Burgess originally read the novel shortly after publication, but this copy dates from 1970, showing that Burgess returned to it again later in life.

Burgess’s fascination with dystopian fiction lasted his whole life, but his writings about possible political futures stretch further than his novels A Clockwork Orange (1962), The Wanting Seed (1962), and 1985 (1978). Writing about the possibilities of the year 2020, he says: ‘The English Language, which used to unify, is now in the service of division, and I think, by 2020, we shall have gathered in the full harvest of divisive growth’. He also considered American politics in a 1992 essay in the London Evening Standard, focussing on one of the presidential candidates, a ‘citizen whose main claim to notice is his hard-earned billions’, and whose ‘popularity rests on the dissatisfaction, predominantly in the American middle class, with both the Democratic and Republican policies’. This candidate, Ross Perot, won 18.9% of the popular vote without being allied to any political party. He ultimately lost to Bill Clinton.
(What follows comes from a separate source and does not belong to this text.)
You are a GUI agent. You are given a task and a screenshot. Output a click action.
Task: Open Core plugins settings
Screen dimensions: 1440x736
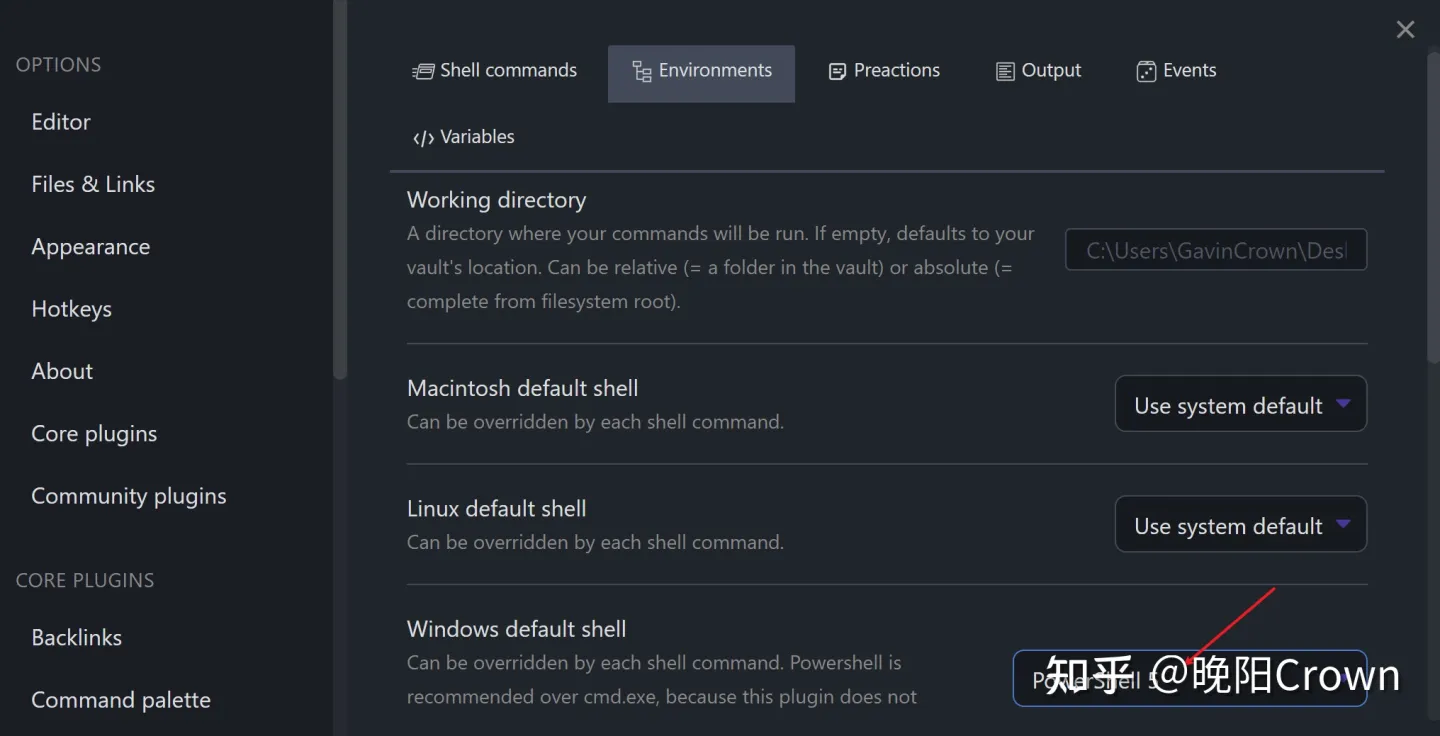[94, 434]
Burgess’s warning against populism derives not only from observation of the real world. It is also a reaction to much of the dystopian fiction he was reading throughout his life, not least Sinclair Lewis’s novel, which itself articulates a corrupt administration founded on a populist platform. Its depiction of the President’s calls for peace through defence, and his decrying of irresponsible news reporting, were intended as a hard warning for a complacent population, but Burgess saw the novel’s rhetoric come to life in the political world around him.